**** GIVEN RECORDS

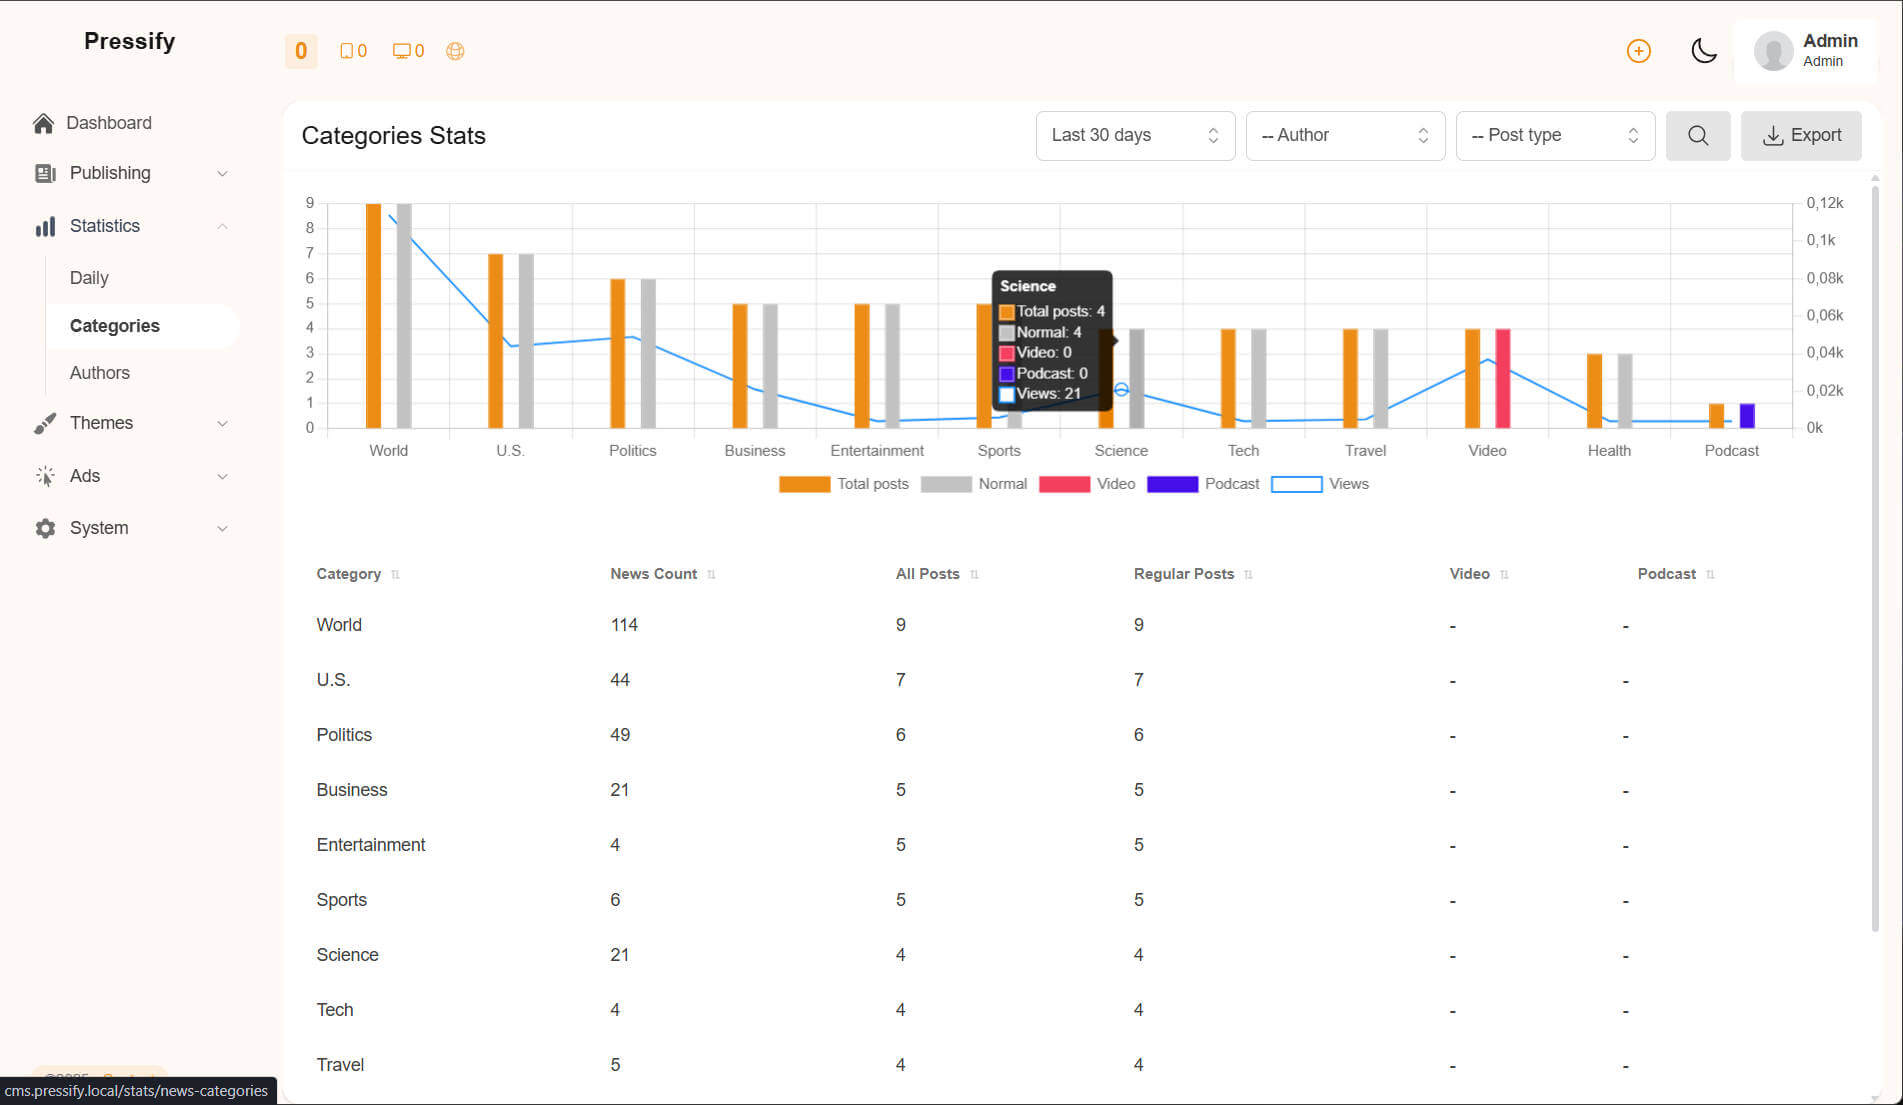
Task: Open the Post type dropdown
Action: (1554, 135)
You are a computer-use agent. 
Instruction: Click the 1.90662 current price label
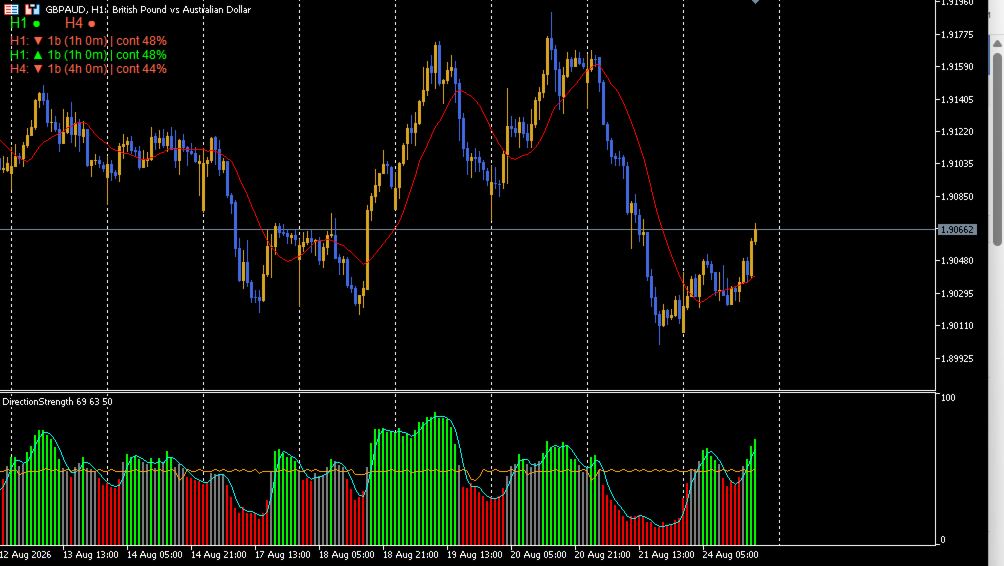[957, 229]
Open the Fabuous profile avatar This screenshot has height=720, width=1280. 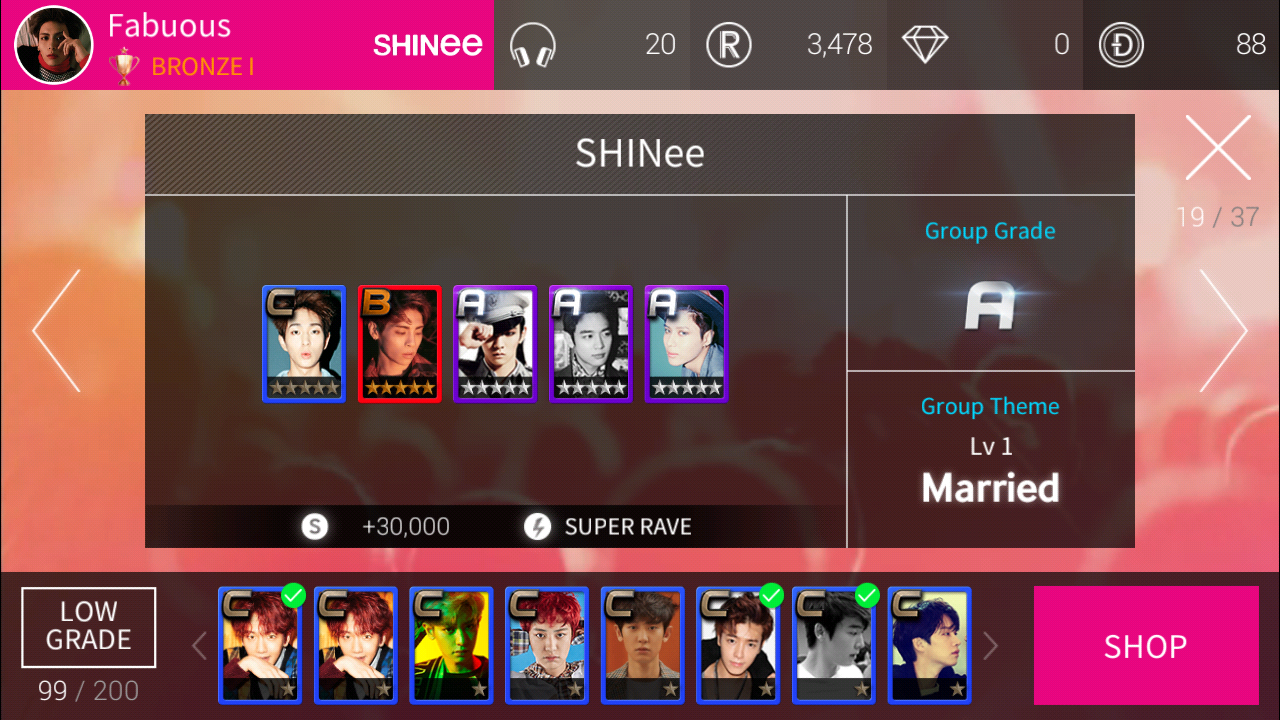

********

Reproduce, with the pictures omitted, exactly those lines that run from the line with "Instruction: Click the" to the last line of the material, both ends included.

Instruction: Click the 1.90662 current price label
[957, 229]
Open the Fabuous profile avatar This screenshot has height=720, width=1280. 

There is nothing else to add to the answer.